#### [EXCERPT TO READ]
******
In the event of a disability, often times personal savings, loans, or spousal income do not provide sufficient financial resources to meet the necessities of daily life. Disability Insurance products ensure that employees will have a source of income to fall back on should they become disabled.
Typically, large groups offer a richer benefit plan than what the smaller groups offer, and they tend to have less cost sharing with employees for disability premium.
Employer-sponsored disability programs are usually comprised of the following three parts:
Sick leave plan: covers casual absences
Short term disability (STD) plan: pays for short term claims of up to 6 months, or sometimes even a full year
Long term disability (LTD) plan: provides salary replacement after the STD period, which is usually to age 65 and even beyond
Both short and long term Disability Insurance are available for employers to include in their employee benefits package. Long Term Disability Insurance provides financial assistance if an employee is unable to work for an extended period of time in the event they become totally disabled. This serves as a supplement to disability benefits available through government programs.
There are two categories of benefits payable under Long Term Disability Insurance:
Permanent Partial Disability – A monthly benefit based on average earnings is provided to the employee. This amount is also determined by the impairment of earning capacity and nature and the degree of the injury. The benefit may also pay out a lump sum for non-economic loss, such as a loss of enjoyment of life.
Permanent Total Disability – A monthly benefit is provided to the employee in the event that they will likely not recover from a work-related injury or sickness to the extent that he/she will not be able to work again.
Similarly, there are also two categories of benefits payable under Short Term Disability Insurance:
Temporary Partial Disability – An employee is considered partially disabled if he/she is unable to perform his/her regular job on a fulltime basis, but is able to work said job, or another job, on a partial basis. Weekly benefits are paid to the employee.
Temporary Total Disability – If an employee is temporarily disabled and cannot return to any type of work due to their work-related injury or sickness, they are provided weekly benefits to replace a portion of their earnings for as long as the disability lasts.
When claims are made, employees must provide medical evidence, including a prognosis outlining an estimated return-to-work date where possible.
If the employer contributes even $1 toward the LTD premiums, then the employees will be taxed on their LTD benefits.
******
#### [DATASET CONTENT]
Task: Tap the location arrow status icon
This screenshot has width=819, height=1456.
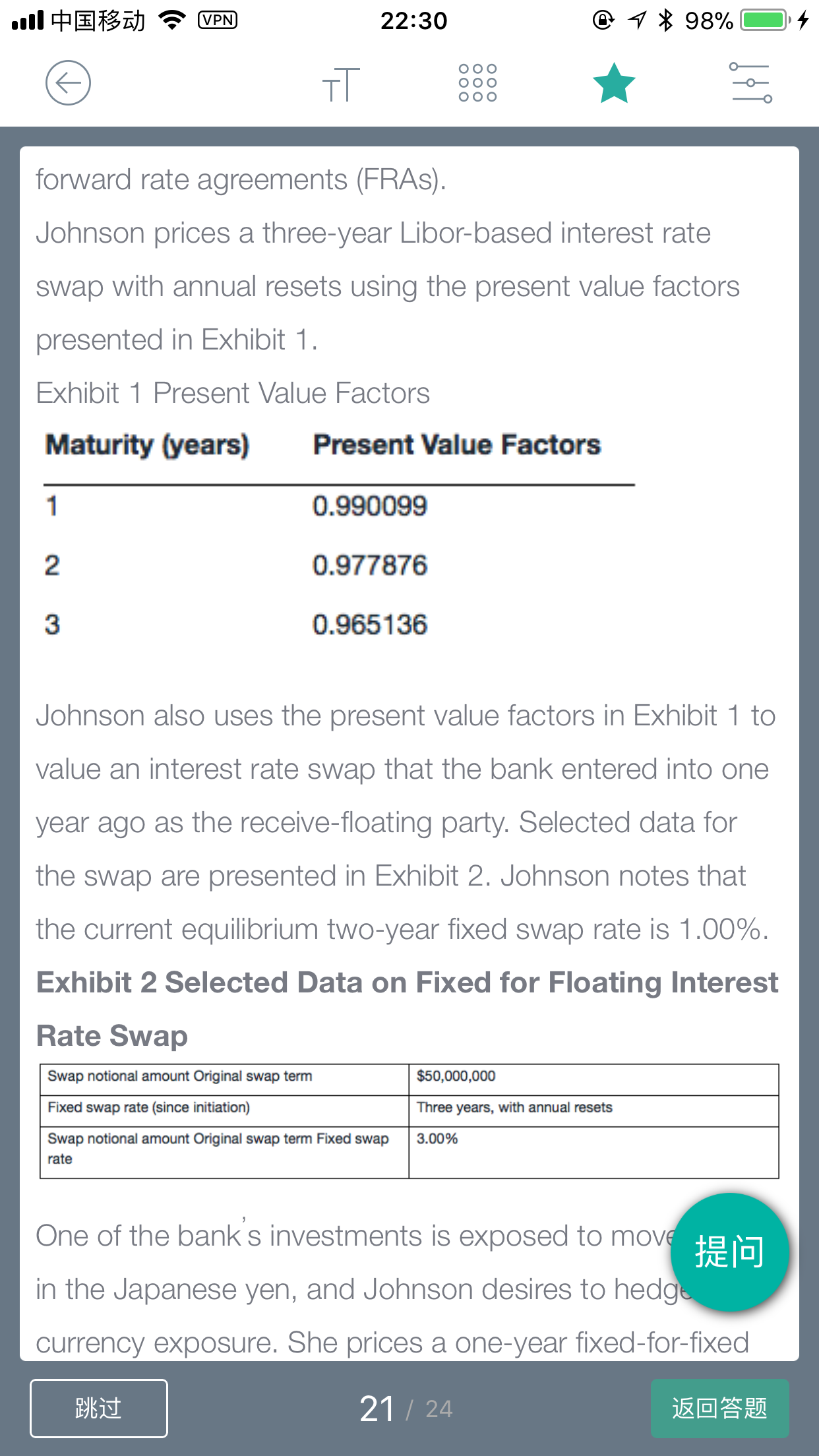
******
#### [WHAT IS NEEDED]
Render into Spanish the following sentence from the disability insurance overview above: "When claims are made, employees must provide medical evidence, including a prognosis outlining an estimated return-to-work date where possible."

#### [EXERCISE RESPONSE]
Cuando se presentan reclamaciones, los empleados deben aportar pruebas médicas, incluido un pronóstico que indique una fecha estimada de reincorporación al trabajo cuando sea posible.